知られざる「日本人初エースパイロット」の足跡 義勇兵バロン滋野フランスの空を守る
日本人初のエースパイロットはWW1期、フランス陸軍に誕生しました。いわゆる義勇兵です。当地で広く知られたその名は、しかし日本の航空史にはあまり見受けられません。偉大なるヒコーキ野郎、バロン滋野こと滋野清武の半生を追います。
日本人初の撃墜王はフランス軍大尉
2022年2月に勃発したロシア・ウクライナ戦争にて、在日ウクライナ大使館が日本人義勇兵を募ったことが話題となっています。これに対し70名が志願したという報道もあり、これに対し与党幹部からは「絶対やめていただきたい」などといった声が出ています。
外国軍で戦った日本人義勇兵はけっして少なくはなく、ひょっとしたらいまも世界のどこかで戦っているかもしれません。なかには江戸時代前期の武士、山田長政のように、歴史に名を残した人物も存在します。
滋野清武も搭乗したスパッドS.VII重戦闘機。
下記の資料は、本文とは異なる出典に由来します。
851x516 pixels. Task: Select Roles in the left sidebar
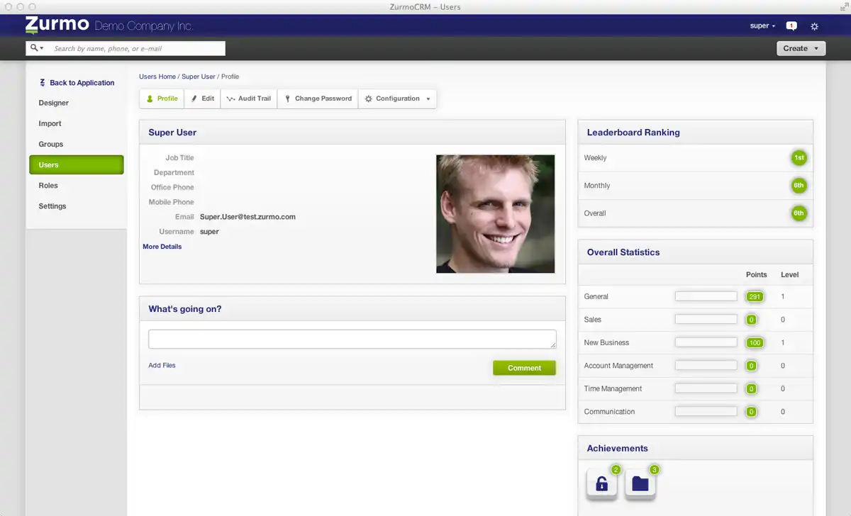48,186
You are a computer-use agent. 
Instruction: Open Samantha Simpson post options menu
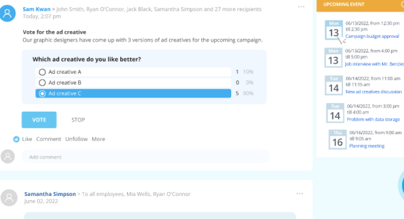(x=299, y=194)

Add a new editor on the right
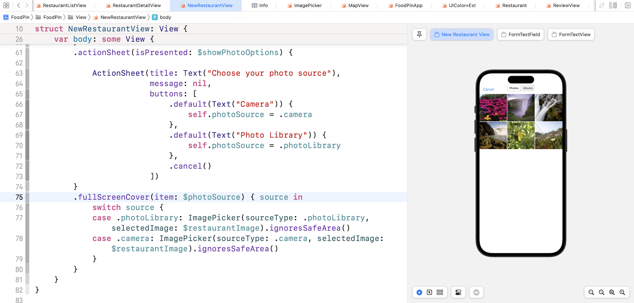click(x=628, y=5)
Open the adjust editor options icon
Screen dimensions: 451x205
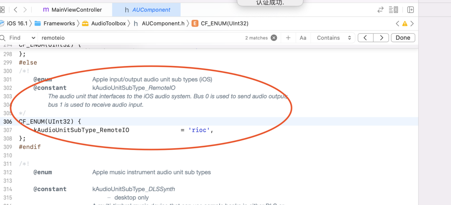click(393, 10)
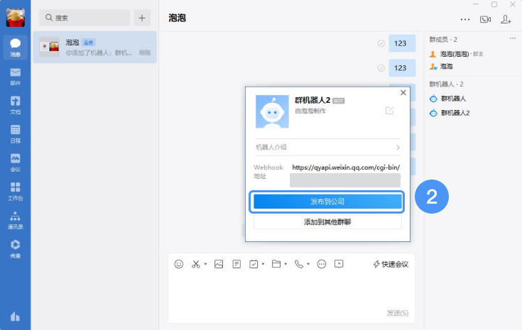Open the phone call dropdown arrow
The image size is (522, 330).
pos(308,265)
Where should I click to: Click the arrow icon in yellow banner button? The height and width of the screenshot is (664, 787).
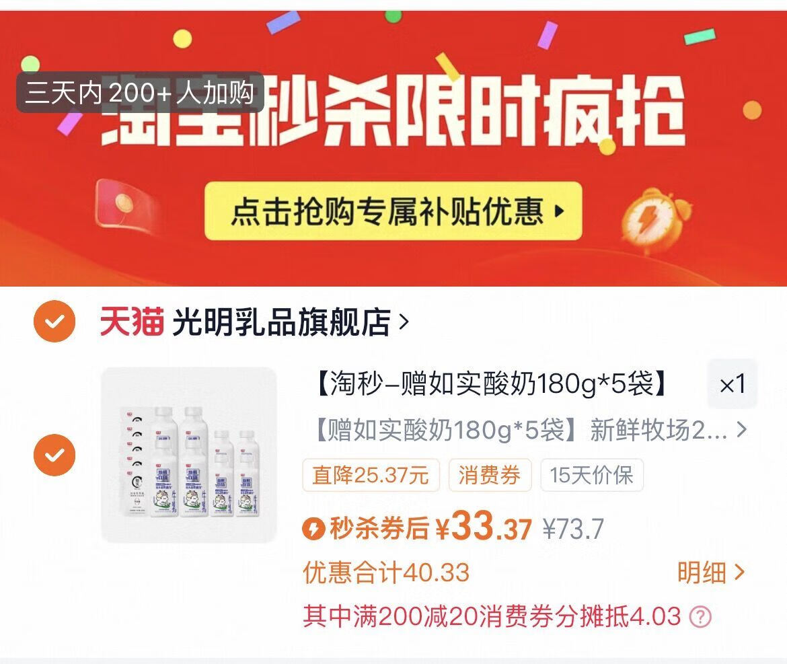pos(560,211)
写真はシゴーニュ戦闘航空群において滋野の同僚だったギンヌメール大尉(撃墜54機)専用機を再現したもの(関 賢太郎撮影)。
多くの日本人義勇兵のなかにおいても、フランス軍の滋野清武(しげのきよたけ)大尉は特筆すべき人物であるといえます。滋野大尉は日本ではあまり知られていませんが、「日本人として最初の実戦経験パイロット」であり「日本人初の戦闘機パイロット」であり「日本人初のエース(撃墜王)」でもある「真にプロフェッショナルといえる最初の日本人パイロット」で、当時の、滋野以外の全ての日本人パイロットを足してもなお滋野ひとりの飛行経験に及ばないに違いない、凄まじい戦歴を有します。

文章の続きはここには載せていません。